What the documentary Blackfish started—namely, the long, slow demise of the captive orca theme park industry, along with its abusive practices and dubious ethics—may be finally finished by the COVID-19 pandemic.
As Orlando Weekly reports, SeaWorld’s increasingly grim bottom line is being sharply worsened by the closures of its three U.S. parks (in San Diego, San Antonio, and Orlando) during their respective states’ stay-home orders. Now there are signs—such as an astonishing pile of over 150 liens on the parks, largely from construction firms, representing millions of dollars in unpaid bills—that the company’s board may be gearing up to file for bankruptcy.
Journalist Joe Kleiman, who has been tracking the company’s fortunes at his blog (which is currently under maintenance and unavailable), reported earlier this month that he had “confirmed more than 150 liens across all of the company’s parks filed in the four months between March and June 2020, and the number keeps climbing as additional data becomes available.”
Kleiman believes these and other recent moves by the park suggest a looming court filing: “I have a strong feeling the company is contemplating filing for bankruptcy.”
The company recently tried reopening its Orlando park with new protocols and soothing words from its CEO. The first day went badly, with lax enforcement of social distancing and mask requirements (even company employees were spotted going maskless), despite long lines for the popular theme park rides. The larger park itself, however, often had the look of a ghost town, and employees were hard to find.
The company’s long-term prospects appear even rockier. The company says it is able to remain afloat through 2021 without reopening, but that’s a costly outlook, since the company must continue to maintain its animals and their health even without the revenues from park attendance.
More important, perhaps, are the issues that linger from the 2013 Blackfish explosion, which sent the company’s stock spiraling down to Marianas Trench levels before more recent modest recoveries. It had to pay out $65 million to shareholders in February after losing a lawsuit over the company’s refusal to acknowledge the damage caused by the film and downplaying its negative effects.
SeaWorld reformed its shows—mainly because of federal worker protection rules that were imposed after trainer Dawn Brancheau was killed by a killer whale named Tilikum in 2010, the central focus of Blackfish—and ended its notorious breeding programs for orcas as well.
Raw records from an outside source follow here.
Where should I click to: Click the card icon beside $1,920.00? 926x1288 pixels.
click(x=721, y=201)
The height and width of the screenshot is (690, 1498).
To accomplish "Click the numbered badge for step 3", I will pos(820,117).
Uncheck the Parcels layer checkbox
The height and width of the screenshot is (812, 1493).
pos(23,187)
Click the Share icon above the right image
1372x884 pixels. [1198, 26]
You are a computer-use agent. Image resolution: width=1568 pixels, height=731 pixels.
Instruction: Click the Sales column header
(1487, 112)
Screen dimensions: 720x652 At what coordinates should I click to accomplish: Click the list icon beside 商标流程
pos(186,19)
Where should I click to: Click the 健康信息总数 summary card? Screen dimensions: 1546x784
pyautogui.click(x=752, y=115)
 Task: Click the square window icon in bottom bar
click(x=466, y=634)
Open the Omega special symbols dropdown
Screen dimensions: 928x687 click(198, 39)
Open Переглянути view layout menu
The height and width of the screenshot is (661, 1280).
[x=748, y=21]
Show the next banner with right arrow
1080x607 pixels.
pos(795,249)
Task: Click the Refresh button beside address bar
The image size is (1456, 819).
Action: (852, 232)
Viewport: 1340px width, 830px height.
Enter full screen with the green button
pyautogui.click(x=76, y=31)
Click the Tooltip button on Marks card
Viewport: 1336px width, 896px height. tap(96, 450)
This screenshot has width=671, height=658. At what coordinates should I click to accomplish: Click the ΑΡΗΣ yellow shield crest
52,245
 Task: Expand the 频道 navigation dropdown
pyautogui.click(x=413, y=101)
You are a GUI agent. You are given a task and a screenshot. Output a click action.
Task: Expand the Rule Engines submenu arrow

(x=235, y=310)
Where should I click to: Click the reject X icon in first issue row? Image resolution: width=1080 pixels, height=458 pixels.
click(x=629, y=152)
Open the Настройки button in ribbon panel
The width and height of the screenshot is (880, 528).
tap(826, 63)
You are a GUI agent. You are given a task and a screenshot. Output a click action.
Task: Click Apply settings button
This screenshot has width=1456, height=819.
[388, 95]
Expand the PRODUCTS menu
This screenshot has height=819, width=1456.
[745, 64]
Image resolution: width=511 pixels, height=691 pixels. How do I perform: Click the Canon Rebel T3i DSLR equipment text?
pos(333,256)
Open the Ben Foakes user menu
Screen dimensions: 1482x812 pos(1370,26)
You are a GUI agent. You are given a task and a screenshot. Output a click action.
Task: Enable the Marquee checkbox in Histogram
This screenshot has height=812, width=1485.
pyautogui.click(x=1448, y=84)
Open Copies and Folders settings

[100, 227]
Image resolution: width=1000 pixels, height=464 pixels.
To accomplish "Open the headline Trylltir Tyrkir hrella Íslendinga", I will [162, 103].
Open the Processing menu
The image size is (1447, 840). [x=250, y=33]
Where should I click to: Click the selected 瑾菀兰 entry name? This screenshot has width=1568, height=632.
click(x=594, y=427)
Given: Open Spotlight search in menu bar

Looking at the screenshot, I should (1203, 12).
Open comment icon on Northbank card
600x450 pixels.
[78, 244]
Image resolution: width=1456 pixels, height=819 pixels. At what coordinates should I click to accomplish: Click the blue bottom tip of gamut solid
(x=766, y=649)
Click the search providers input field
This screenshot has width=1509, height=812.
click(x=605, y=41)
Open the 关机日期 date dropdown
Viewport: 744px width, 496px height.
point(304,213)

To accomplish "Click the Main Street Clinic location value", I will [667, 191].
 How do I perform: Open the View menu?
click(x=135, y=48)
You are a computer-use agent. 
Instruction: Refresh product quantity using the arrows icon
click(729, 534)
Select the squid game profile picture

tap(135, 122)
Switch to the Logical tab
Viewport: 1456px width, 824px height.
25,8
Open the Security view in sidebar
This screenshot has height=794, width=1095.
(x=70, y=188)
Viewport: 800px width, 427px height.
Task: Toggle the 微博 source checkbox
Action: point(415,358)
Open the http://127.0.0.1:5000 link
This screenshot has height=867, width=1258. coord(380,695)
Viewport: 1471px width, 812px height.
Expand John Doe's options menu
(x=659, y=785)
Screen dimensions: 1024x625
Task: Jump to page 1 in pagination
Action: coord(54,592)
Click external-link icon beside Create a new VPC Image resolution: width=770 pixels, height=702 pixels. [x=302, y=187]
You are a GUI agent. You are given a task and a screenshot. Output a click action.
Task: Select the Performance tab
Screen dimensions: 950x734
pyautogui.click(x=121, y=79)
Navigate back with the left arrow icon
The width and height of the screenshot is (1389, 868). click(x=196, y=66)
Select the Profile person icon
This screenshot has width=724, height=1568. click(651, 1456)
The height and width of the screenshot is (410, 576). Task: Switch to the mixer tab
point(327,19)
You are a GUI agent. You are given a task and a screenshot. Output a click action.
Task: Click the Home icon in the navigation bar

However, most of these measures have been half-hearted; state safety officials returned to the park in 2015 and imposed more fines for its ongoing failures to protect trainers adequately.
But the decisive problems could lie with the company’s ownership. Its primary shareholder, a company called Hill Path Capital led by chairman Scott Ross, has reportedly been shopping the company’s assets around, according to Kleiman and Orlando Weekly:
[M]ultiple companies have expressed interest in purchasing all or some of SeaWorld’s assets. In 2017, it looked like the investment in SeaWorld was going to pay off, thanks to a 21 percent stake by Zhonghong, a Chinese development company interested in bringing SeaWorld’s brand to mainland China. Later that year, Legoland parent company Merlin expressed interest in SeaWorld’s two Busch Gardens theme parks. With things looking up for SeaWorld, in the form of their new Chinese partner and with two thrill-focused parks leading their assets, the company rejected the idea of selling or breaking up its parks.
Ten months later, however, things took a dramatic turn, when Zhonghong was forced to sell the property upon which the first Chinese SeaWorld park was to be located. Things got so bad that Zhonghong’s CEO was at one point supposedly on the run, hiding from Chinese authorities. The year ended with rumors of Six Flags kicking the tires of SeaWorld.
SeaWorld’s last two CEOs have resigned amid disputes with Ross and the company board.